But as Sarah Cox writes in Rabble, a progressive online magazine, what isn’t so obvious is how Wal-Mart’s expansion strategies trample the development plans of many of the communities it targets. Specifically, Cox focuses on Vancouver, BC, the only major Canadian city without a Wal-Mart. Even with Wal-Mart’s PR team assuring the media that their stores don’t put other small stores out of business, an active resistance of local communities aims to prevent the invasion at any cost.
“A vociferous coalition called Building Better Neighbourhoods is campaigning to oppose your [Wal-Mart’s] rezoning application,” Cox writes. “Your store ‘would divert nearly $13 million in retail sales from local merchants and put an estimated 75 to 150 local stores out of business,’ according to a petition circulated by the coalition.”
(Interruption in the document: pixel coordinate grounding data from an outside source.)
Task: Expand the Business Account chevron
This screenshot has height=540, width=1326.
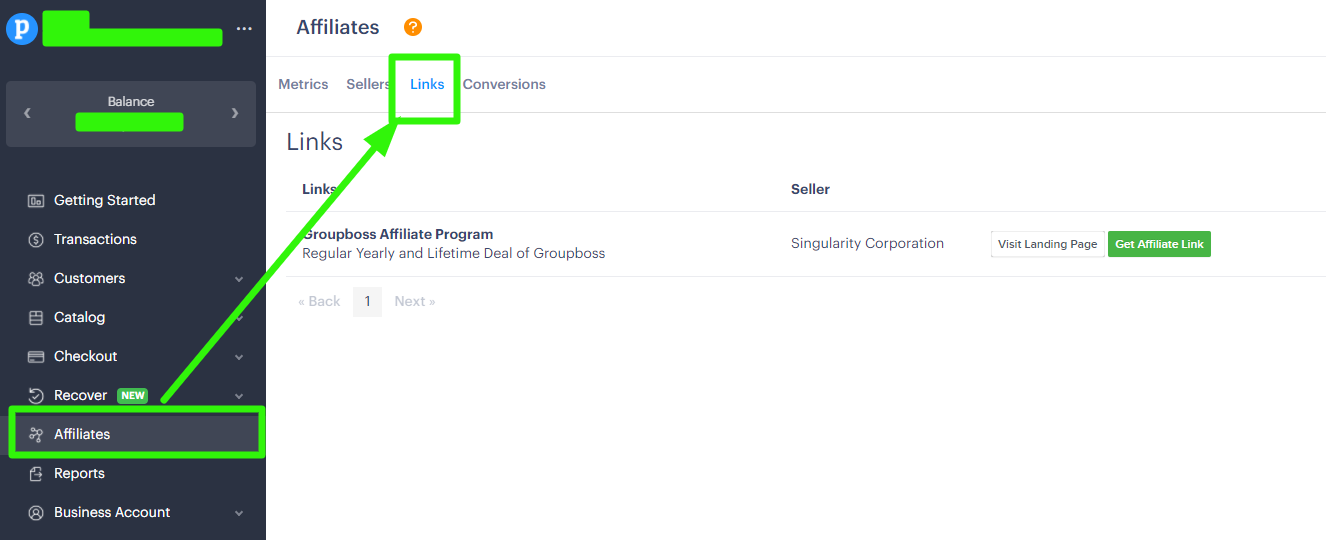Action: coord(239,513)
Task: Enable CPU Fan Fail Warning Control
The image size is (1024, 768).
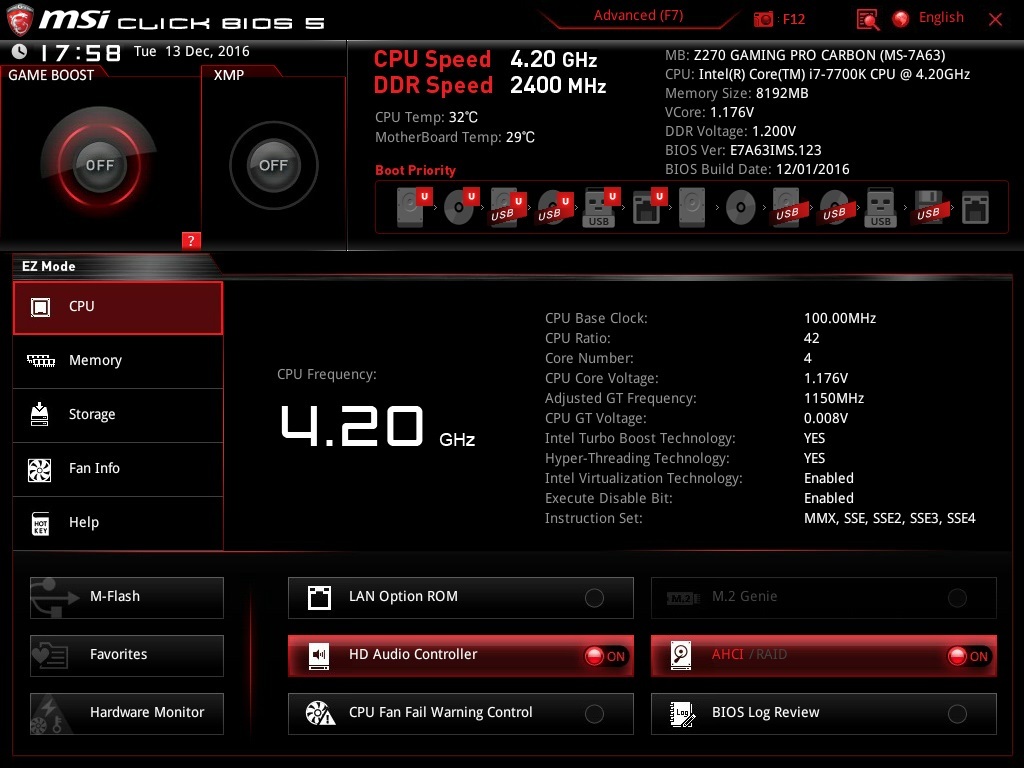Action: pos(594,714)
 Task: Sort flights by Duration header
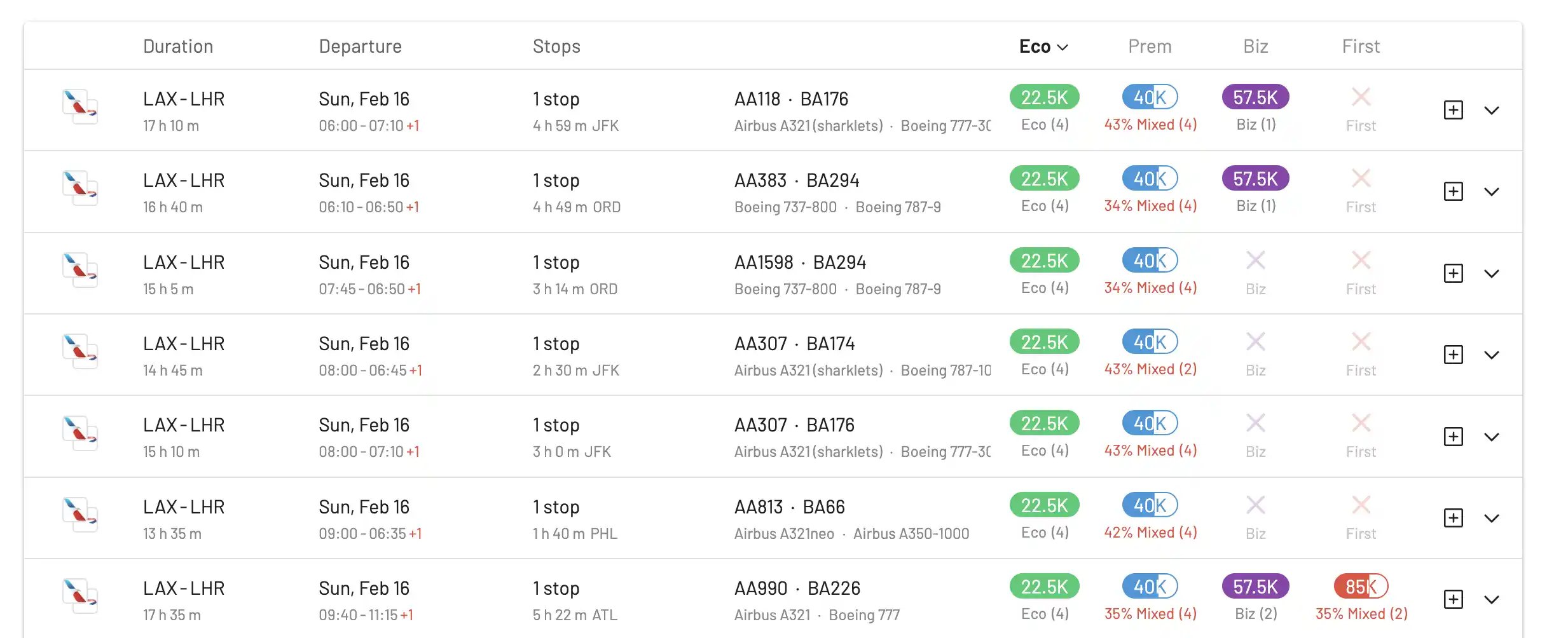178,46
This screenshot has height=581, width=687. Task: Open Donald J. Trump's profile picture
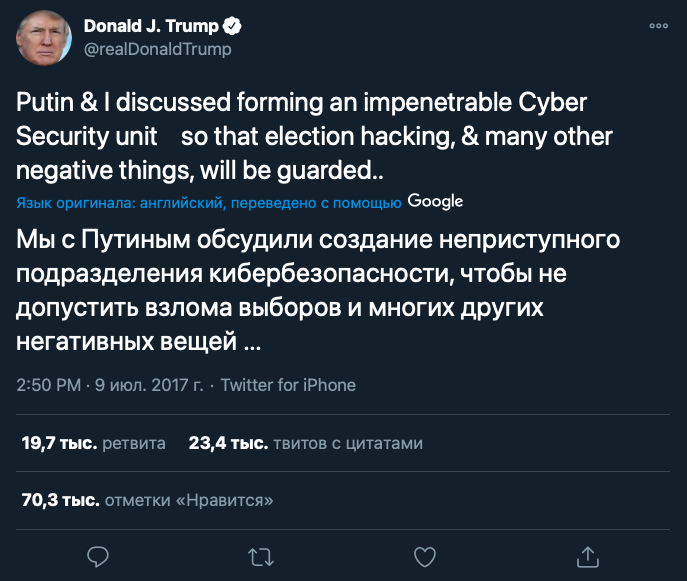click(x=42, y=38)
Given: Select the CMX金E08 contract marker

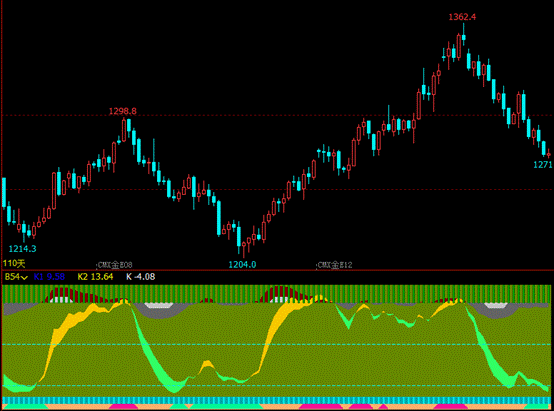Looking at the screenshot, I should tap(115, 265).
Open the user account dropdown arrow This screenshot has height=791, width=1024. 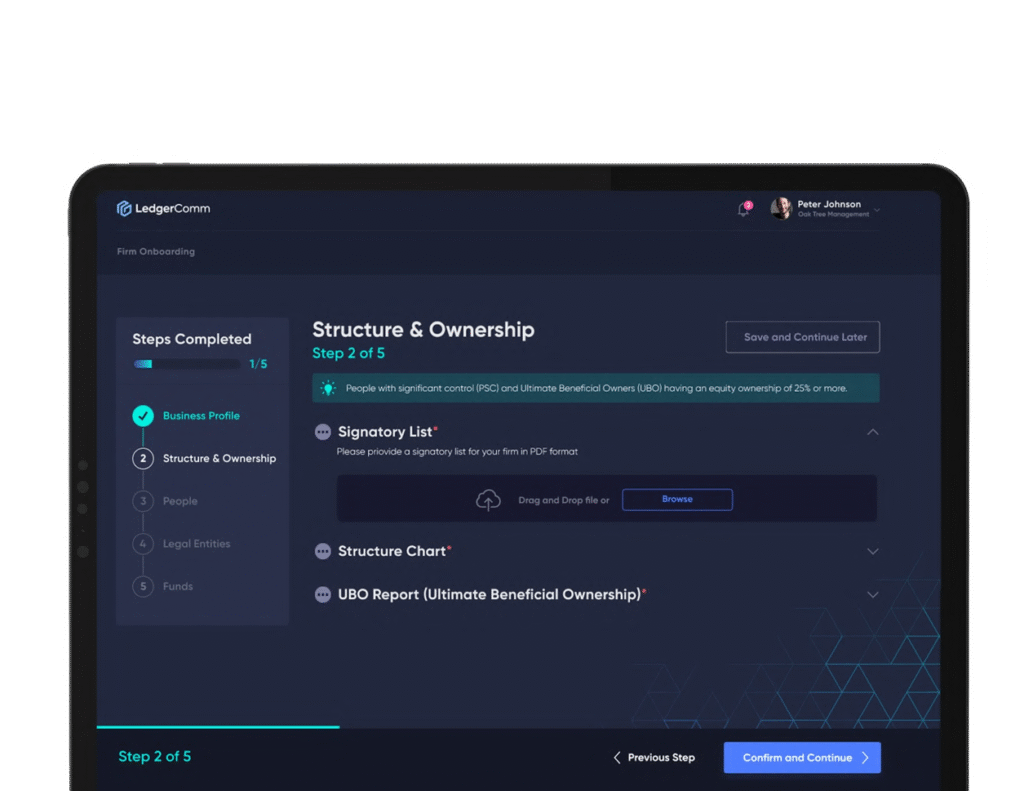click(x=877, y=210)
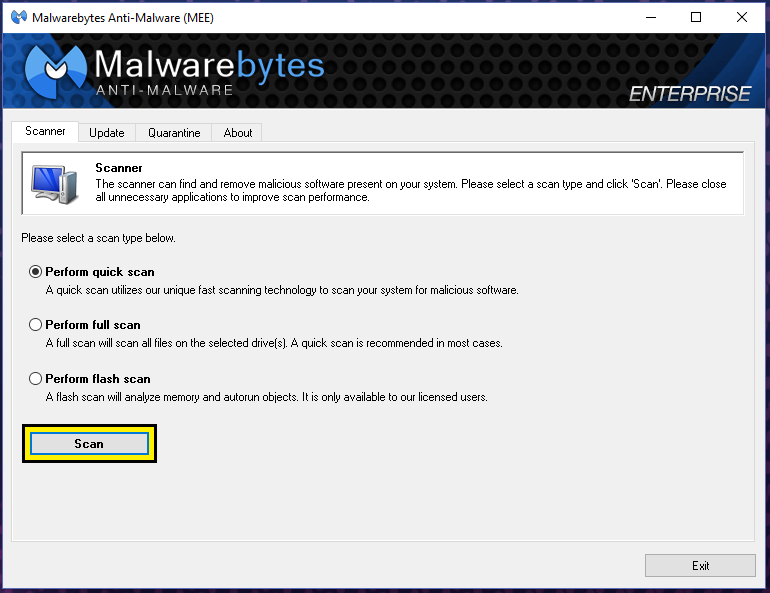Open the Update tab

pos(106,133)
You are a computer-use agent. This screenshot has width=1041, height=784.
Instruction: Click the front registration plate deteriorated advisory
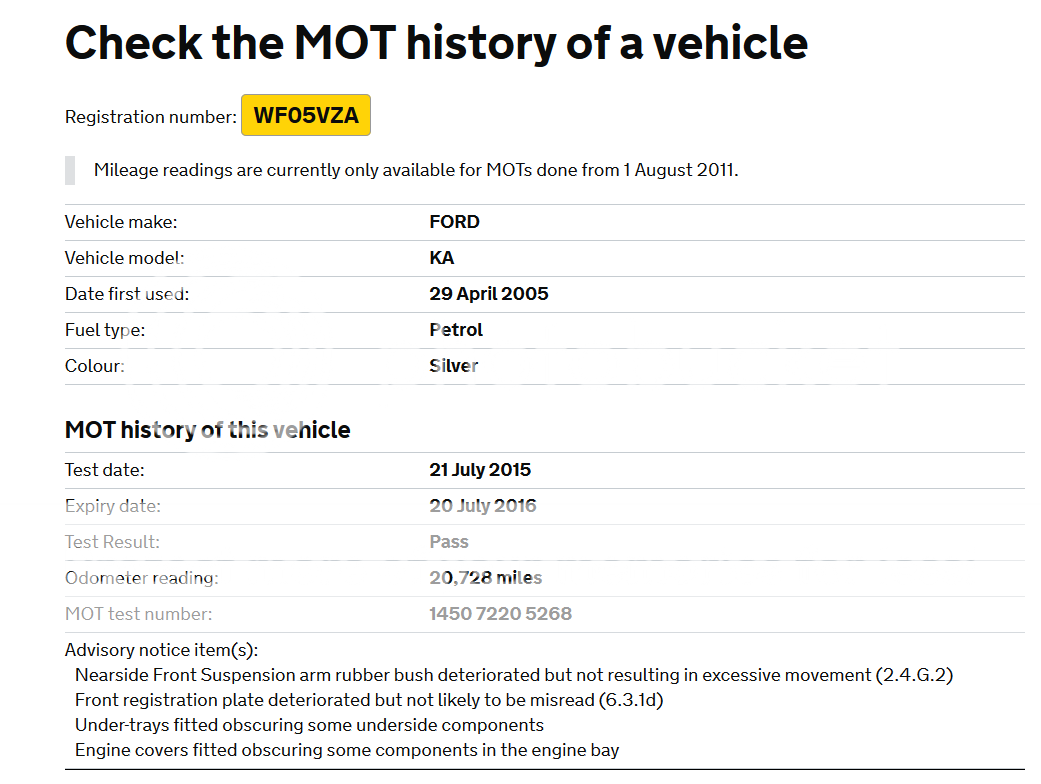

And with a little help from the WTO’s Free Trade of the Americas policy, as well as Wal-Mart’s own powerful influence as an advisor on trade policy for the U.S. government, the company just might vanquish community dissent. Cox digs into Wal-Mart’s past squabbles with community organizations that have stood in the way of the company’s expansion, and explains just how gargantuan Wal-Mart is becoming–both economically and as a presence in cities–and the ways it threatens to subjugate a community’s collective actions against it.